- _Your assignment_
Every record is to be transcribed exactly as written.

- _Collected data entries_
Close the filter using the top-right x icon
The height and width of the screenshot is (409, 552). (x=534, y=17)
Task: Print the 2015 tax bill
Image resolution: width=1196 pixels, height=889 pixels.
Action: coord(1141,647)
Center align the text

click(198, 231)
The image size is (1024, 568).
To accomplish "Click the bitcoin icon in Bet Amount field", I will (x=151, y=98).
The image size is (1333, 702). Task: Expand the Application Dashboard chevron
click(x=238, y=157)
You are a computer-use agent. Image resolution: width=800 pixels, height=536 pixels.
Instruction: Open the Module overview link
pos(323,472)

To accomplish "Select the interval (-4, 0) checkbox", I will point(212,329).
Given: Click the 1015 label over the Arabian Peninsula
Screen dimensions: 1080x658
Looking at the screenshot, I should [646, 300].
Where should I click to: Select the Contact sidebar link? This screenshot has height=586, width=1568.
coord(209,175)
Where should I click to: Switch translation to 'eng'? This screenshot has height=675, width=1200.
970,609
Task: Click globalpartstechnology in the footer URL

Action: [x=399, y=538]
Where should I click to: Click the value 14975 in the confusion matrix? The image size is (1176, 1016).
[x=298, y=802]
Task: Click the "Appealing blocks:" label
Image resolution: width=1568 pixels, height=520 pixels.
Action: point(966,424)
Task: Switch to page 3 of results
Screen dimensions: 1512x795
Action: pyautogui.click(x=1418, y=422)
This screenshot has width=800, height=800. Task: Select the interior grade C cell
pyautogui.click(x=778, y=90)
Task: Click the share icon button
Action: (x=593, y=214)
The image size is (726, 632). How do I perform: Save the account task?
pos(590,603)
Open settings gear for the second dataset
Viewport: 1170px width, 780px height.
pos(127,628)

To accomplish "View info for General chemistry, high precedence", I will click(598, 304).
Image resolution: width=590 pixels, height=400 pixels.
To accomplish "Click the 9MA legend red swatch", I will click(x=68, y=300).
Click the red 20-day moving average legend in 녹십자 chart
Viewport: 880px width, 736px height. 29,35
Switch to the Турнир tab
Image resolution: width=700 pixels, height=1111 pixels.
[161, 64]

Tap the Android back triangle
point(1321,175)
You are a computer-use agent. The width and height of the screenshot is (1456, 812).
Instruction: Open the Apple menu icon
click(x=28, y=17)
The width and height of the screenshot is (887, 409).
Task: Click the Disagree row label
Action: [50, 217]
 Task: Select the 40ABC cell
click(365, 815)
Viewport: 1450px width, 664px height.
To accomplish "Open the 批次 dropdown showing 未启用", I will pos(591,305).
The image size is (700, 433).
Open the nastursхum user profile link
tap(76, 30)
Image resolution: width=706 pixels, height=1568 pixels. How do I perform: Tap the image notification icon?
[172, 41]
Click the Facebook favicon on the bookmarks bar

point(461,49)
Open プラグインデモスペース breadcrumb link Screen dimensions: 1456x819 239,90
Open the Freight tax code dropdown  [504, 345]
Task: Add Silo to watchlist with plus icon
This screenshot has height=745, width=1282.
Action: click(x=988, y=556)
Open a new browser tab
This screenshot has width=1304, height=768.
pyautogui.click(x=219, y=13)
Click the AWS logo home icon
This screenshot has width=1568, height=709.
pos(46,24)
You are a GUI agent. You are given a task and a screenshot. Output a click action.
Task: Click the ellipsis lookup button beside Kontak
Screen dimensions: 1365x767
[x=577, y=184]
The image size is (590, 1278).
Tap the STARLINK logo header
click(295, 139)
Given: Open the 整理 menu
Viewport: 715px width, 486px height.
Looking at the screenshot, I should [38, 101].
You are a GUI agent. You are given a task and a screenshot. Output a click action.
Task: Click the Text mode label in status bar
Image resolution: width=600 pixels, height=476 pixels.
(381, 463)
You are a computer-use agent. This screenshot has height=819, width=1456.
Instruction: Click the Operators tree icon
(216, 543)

- _Answer space_
Close the filter using the top-right x icon
The height and width of the screenshot is (409, 552). (x=534, y=17)
Task: Print the 2015 tax bill
Image resolution: width=1196 pixels, height=889 pixels.
Action: coord(1141,647)
Center align the text

click(198, 231)
The image size is (1024, 568).
To accomplish "Click the bitcoin icon in Bet Amount field", I will (x=151, y=98).
The image size is (1333, 702). Task: Expand the Application Dashboard chevron
click(x=238, y=157)
You are a computer-use agent. Image resolution: width=800 pixels, height=536 pixels.
Instruction: Open the Module overview link
pos(323,472)

To accomplish "Select the interval (-4, 0) checkbox", I will point(212,329).
Given: Click the 1015 label over the Arabian Peninsula
Screen dimensions: 1080x658
Looking at the screenshot, I should [646, 300].
Where should I click to: Select the Contact sidebar link? This screenshot has height=586, width=1568.
coord(209,175)
Where should I click to: Switch translation to 'eng'? This screenshot has height=675, width=1200.
970,609
Task: Click globalpartstechnology in the footer URL

Action: [x=399, y=538]
Where should I click to: Click the value 14975 in the confusion matrix? The image size is (1176, 1016).
[x=298, y=802]
Task: Click the "Appealing blocks:" label
Image resolution: width=1568 pixels, height=520 pixels.
Action: point(966,424)
Task: Switch to page 3 of results
Screen dimensions: 1512x795
Action: pyautogui.click(x=1418, y=422)
This screenshot has width=800, height=800. Task: Select the interior grade C cell
pyautogui.click(x=778, y=90)
Task: Click the share icon button
Action: (x=593, y=214)
The image size is (726, 632). How do I perform: Save the account task?
pos(590,603)
Open settings gear for the second dataset
Viewport: 1170px width, 780px height.
pos(127,628)

To accomplish "View info for General chemistry, high precedence", I will click(598, 304).
Image resolution: width=590 pixels, height=400 pixels.
To accomplish "Click the 9MA legend red swatch", I will click(x=68, y=300).
Click the red 20-day moving average legend in 녹십자 chart
Viewport: 880px width, 736px height. 29,35
Switch to the Турнир tab
Image resolution: width=700 pixels, height=1111 pixels.
[161, 64]

Tap the Android back triangle
point(1321,175)
You are a computer-use agent. The width and height of the screenshot is (1456, 812).
Instruction: Open the Apple menu icon
click(x=28, y=17)
The width and height of the screenshot is (887, 409).
Task: Click the Disagree row label
Action: [50, 217]
 Task: Select the 40ABC cell
click(365, 815)
Viewport: 1450px width, 664px height.
To accomplish "Open the 批次 dropdown showing 未启用", I will pos(591,305).
The image size is (700, 433).
Open the nastursхum user profile link
tap(76, 30)
Image resolution: width=706 pixels, height=1568 pixels. How do I perform: Tap the image notification icon?
[172, 41]
Click the Facebook favicon on the bookmarks bar

point(461,49)
Open プラグインデモスペース breadcrumb link Screen dimensions: 1456x819 239,90
Open the Freight tax code dropdown  [504, 345]
Task: Add Silo to watchlist with plus icon
This screenshot has height=745, width=1282.
Action: click(x=988, y=556)
Open a new browser tab
This screenshot has width=1304, height=768.
pyautogui.click(x=219, y=13)
Click the AWS logo home icon
This screenshot has width=1568, height=709.
pos(46,24)
You are a GUI agent. You are given a task and a screenshot. Output a click action.
Task: Click the ellipsis lookup button beside Kontak
Screen dimensions: 1365x767
[x=577, y=184]
The image size is (590, 1278).
Tap the STARLINK logo header
click(295, 139)
Given: Open the 整理 menu
Viewport: 715px width, 486px height.
Looking at the screenshot, I should [38, 101].
You are a GUI agent. You are given a task and a screenshot. Output a click action.
Task: Click the Text mode label in status bar
Image resolution: width=600 pixels, height=476 pixels.
(381, 463)
You are a computer-use agent. This screenshot has height=819, width=1456.
Instruction: Click the Operators tree icon
(216, 543)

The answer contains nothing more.